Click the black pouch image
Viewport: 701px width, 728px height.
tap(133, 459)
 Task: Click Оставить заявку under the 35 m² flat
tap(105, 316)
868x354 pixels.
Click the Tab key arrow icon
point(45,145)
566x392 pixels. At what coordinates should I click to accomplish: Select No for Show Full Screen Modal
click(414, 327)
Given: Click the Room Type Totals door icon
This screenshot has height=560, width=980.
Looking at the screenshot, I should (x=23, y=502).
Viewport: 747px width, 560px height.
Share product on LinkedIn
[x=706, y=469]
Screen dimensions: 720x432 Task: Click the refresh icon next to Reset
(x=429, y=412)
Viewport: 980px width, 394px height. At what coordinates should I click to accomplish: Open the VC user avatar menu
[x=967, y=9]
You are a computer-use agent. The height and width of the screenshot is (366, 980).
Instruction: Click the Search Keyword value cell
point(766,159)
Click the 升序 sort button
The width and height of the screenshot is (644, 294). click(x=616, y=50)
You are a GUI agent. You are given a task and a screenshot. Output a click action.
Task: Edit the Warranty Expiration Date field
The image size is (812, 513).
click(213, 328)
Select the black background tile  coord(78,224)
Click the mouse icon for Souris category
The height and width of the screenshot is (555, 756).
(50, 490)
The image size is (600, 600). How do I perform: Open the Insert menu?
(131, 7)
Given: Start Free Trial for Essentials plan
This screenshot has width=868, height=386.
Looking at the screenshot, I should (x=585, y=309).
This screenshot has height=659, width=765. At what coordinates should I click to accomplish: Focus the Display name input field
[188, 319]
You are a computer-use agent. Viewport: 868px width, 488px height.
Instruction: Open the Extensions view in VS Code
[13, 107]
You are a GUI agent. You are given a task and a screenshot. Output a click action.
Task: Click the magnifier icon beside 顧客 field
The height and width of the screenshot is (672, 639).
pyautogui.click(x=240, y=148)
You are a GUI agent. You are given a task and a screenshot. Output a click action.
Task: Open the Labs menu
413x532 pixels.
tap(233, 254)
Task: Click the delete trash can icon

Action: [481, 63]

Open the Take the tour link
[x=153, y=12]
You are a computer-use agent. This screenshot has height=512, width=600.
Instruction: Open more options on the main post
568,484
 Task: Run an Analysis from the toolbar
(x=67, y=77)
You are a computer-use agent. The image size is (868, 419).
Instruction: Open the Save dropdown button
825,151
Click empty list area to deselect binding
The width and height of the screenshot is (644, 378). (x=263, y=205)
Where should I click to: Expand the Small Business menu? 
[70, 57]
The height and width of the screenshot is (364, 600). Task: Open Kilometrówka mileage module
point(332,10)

###

» Task brief:
Nothing but the lines from the one with "The image size is (812, 513)." through the end of the data above should be repeated, each exactly as it stands.

» Expected answer:
The image size is (812, 513).
click(213, 328)
Select the black background tile  coord(78,224)
Click the mouse icon for Souris category
The height and width of the screenshot is (555, 756).
(50, 490)
The image size is (600, 600). How do I perform: Open the Insert menu?
(131, 7)
Given: Start Free Trial for Essentials plan
This screenshot has width=868, height=386.
Looking at the screenshot, I should (x=585, y=309).
This screenshot has height=659, width=765. At what coordinates should I click to accomplish: Focus the Display name input field
[188, 319]
You are a computer-use agent. Viewport: 868px width, 488px height.
Instruction: Open the Extensions view in VS Code
[13, 107]
You are a GUI agent. You are given a task and a screenshot. Output a click action.
Task: Click the magnifier icon beside 顧客 field
The height and width of the screenshot is (672, 639).
pyautogui.click(x=240, y=148)
You are a GUI agent. You are given a task and a screenshot. Output a click action.
Task: Open the Labs menu
413x532 pixels.
tap(233, 254)
Task: Click the delete trash can icon

Action: [481, 63]

Open the Take the tour link
[x=153, y=12]
You are a computer-use agent. This screenshot has height=512, width=600.
Instruction: Open more options on the main post
568,484
 Task: Run an Analysis from the toolbar
(x=67, y=77)
You are a computer-use agent. The image size is (868, 419).
Instruction: Open the Save dropdown button
825,151
Click empty list area to deselect binding
The width and height of the screenshot is (644, 378). (x=263, y=205)
Where should I click to: Expand the Small Business menu? 
[70, 57]
The height and width of the screenshot is (364, 600). Task: Open Kilometrówka mileage module
point(332,10)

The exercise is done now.